In silico prediction of the interaction of DENV NS1 with the CCC. (A) Interaction of NS1 and human CAV-1 (isoform alpha; GenBank accession no. NP_001844.2). The CAV-1 3D model (red) was retrieved from the RaptorX server (26). CAV-1 scaffolding domain (CSD) is indicated in orange, and dimeric DENV2 NS1 (PDB entry 4O6B) is in green. (B) Interface distances in docking simulation of DENV NS1 and CAV-1. Dotted lines show measurement distances between amino acids (in Å) as estimated by the PyMOL Molecular Graphics System (version 2.0; Schrödinger, LLC). (C) Intermolecular binding energy for DENV NS1 and the CCC proteins.
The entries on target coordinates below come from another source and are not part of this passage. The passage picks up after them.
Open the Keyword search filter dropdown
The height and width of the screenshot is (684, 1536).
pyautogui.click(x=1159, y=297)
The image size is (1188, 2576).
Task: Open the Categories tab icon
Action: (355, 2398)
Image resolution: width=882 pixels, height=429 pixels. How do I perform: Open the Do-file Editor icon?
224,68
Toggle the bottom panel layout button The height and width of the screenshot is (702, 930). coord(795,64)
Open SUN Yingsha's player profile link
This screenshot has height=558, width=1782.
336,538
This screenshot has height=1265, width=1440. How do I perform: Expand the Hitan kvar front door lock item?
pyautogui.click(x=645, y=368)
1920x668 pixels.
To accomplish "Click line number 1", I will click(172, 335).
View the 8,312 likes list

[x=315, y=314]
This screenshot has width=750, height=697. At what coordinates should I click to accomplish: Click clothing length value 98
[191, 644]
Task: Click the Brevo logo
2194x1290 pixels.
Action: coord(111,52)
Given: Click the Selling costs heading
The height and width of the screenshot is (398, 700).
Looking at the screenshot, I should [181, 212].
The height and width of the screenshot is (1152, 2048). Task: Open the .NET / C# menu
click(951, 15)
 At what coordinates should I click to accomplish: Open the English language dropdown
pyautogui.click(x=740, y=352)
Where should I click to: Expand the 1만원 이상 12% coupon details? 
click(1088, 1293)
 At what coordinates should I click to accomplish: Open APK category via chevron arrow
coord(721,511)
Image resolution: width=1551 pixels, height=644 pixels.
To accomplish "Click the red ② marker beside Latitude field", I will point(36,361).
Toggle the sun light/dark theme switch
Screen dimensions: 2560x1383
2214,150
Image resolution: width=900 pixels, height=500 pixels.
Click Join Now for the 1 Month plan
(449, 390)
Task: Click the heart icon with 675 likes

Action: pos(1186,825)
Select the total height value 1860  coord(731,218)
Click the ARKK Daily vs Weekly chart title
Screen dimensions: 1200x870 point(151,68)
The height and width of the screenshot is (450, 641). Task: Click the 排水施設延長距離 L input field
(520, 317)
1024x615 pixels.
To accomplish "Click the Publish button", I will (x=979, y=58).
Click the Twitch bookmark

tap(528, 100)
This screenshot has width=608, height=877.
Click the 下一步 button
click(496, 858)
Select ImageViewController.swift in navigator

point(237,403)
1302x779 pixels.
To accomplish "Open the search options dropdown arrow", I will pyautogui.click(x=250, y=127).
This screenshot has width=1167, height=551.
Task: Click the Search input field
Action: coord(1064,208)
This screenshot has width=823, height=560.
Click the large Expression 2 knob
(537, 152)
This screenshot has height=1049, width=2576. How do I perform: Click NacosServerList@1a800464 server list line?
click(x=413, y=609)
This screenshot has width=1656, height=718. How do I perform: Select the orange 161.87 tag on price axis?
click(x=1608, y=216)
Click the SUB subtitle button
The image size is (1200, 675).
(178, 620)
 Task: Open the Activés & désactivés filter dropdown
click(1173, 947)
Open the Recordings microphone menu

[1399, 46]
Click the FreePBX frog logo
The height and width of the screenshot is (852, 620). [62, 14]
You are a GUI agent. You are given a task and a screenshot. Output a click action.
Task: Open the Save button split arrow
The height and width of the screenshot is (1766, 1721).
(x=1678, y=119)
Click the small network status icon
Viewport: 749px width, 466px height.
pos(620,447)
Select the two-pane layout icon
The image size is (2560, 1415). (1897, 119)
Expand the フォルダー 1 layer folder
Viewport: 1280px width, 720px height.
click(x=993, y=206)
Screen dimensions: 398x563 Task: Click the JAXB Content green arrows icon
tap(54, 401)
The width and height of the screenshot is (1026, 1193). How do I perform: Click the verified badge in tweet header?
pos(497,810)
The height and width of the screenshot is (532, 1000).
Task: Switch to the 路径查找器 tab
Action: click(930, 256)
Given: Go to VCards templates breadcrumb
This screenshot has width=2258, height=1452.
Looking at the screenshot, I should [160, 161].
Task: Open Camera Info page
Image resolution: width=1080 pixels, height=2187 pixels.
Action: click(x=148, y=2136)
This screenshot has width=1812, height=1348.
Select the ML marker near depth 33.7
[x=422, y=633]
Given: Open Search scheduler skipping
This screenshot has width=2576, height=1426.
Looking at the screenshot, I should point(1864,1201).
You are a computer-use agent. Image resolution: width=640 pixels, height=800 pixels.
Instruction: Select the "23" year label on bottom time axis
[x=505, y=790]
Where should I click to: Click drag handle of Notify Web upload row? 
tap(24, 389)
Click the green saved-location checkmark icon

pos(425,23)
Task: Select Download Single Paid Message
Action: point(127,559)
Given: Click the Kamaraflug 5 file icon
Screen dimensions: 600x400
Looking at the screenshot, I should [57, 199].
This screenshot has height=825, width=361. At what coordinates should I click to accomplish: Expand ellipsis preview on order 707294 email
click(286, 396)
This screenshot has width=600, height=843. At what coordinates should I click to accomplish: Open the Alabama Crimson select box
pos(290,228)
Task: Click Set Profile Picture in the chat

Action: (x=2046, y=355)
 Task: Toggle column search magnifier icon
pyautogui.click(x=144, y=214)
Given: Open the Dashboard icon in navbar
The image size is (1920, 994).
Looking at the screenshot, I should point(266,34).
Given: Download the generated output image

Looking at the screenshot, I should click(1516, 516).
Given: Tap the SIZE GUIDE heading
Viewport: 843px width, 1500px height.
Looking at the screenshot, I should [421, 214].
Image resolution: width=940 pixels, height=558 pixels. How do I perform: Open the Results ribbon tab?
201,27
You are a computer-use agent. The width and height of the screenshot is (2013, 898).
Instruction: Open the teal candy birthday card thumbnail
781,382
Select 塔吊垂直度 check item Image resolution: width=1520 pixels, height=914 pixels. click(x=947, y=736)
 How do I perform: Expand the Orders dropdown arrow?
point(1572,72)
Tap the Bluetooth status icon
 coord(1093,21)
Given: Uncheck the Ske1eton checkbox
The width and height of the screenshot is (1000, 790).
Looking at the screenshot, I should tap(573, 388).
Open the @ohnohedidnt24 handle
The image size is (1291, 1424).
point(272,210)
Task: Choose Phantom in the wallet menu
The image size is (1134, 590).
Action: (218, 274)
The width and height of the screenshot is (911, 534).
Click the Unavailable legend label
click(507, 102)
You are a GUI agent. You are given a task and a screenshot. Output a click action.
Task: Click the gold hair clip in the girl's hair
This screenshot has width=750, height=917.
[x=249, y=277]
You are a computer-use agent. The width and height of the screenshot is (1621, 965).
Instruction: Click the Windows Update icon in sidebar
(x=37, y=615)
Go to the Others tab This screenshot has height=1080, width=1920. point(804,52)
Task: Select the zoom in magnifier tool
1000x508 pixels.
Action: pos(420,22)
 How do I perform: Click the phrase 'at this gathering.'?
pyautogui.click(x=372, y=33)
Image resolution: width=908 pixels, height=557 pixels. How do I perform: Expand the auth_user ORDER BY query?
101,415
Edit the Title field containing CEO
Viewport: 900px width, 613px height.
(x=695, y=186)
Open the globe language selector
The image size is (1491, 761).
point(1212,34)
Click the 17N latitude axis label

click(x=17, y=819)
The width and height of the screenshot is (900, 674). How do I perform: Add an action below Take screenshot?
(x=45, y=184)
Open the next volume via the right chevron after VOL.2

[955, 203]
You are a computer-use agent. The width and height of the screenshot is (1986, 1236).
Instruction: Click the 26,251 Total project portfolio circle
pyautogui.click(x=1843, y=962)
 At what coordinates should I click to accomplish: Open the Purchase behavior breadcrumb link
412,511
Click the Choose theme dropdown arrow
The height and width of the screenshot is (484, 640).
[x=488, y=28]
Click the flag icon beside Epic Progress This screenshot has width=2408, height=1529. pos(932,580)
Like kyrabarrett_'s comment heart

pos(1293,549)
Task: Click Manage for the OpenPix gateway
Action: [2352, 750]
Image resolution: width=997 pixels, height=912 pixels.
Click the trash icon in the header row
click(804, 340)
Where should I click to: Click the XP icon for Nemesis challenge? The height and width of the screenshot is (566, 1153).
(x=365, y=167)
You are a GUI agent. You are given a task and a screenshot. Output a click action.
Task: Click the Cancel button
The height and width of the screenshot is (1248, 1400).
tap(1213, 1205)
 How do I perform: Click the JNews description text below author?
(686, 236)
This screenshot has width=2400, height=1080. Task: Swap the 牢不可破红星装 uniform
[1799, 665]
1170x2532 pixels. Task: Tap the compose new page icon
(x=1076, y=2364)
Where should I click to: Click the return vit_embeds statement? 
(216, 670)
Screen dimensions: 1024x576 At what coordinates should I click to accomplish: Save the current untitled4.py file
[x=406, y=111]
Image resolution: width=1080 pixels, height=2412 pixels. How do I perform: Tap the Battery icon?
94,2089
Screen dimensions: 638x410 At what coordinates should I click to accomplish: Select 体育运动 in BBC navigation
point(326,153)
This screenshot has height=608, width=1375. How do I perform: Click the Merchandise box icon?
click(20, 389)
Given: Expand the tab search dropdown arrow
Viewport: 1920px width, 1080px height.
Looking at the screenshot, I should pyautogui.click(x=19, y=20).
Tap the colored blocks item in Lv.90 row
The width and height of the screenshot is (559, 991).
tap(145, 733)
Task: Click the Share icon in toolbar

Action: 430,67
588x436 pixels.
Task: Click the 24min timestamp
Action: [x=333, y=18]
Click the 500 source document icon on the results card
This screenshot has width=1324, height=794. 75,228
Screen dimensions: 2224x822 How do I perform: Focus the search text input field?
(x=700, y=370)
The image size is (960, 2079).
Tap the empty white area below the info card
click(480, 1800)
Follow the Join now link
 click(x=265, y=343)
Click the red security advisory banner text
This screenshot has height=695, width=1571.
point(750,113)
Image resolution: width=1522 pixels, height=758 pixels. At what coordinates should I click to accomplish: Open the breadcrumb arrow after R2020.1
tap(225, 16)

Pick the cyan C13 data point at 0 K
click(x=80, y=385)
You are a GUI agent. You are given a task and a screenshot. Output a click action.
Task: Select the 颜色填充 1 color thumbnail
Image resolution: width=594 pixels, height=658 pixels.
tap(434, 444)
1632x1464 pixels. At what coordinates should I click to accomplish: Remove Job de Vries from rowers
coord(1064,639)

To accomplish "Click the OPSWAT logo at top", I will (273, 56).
Energies of twenty clusters of protein dockings were plotted. ΔG (cal/mol) values were estimated by ClusPro server (https://cluspro.bu.edu/home.php). (D) Modeled prediction of DENV NS1 and CCC based on the intermolecular binding energies.

FIG 13

Proposed model for unconventional secretion of DENV NS1 through CCC in mosquito cells. (A) DENV replication complexes. Viral RNA is synthesized within RC with the assistance of viral nonstructural proteins. NS1 interacts with the nonstructural proteins to assist membrane bending and envelopment of nucleocapsids. Virions are packed and transported to ERGIC vesicles. NS1 dimer interacts with ER inner membrane in RC. (B) Virions are incorporated into vesicles within the Golgi membrane and transported through the trans-Golgi network. Finally, mature virions are released to extracellular space by following a classical Golgi pathway (BFA or GCA sensitive). (C) NS1 interacts with CAV-1 scaffolding domain through its β-roll domain in the ER-lumen. Proteins FKBP52, Cy40, and CyA interact with CAV-1 and assemble the caveolin chaperone complex (CCC). The NS1-CCC complex is detached from ER exterior membrane by unknown mechanisms, bypassing the ERES. (D) Cytoplasmic NS1-CCC complex follows the intracellular cholesterol pathway until grasping the inner plasmatic cell membrane, and then hexameric NS1 is released to the extracellular space. NS1 does not interact with LD during trafficking. RC, replication complex; ERGIC, ER-Golgi intermediate compartment.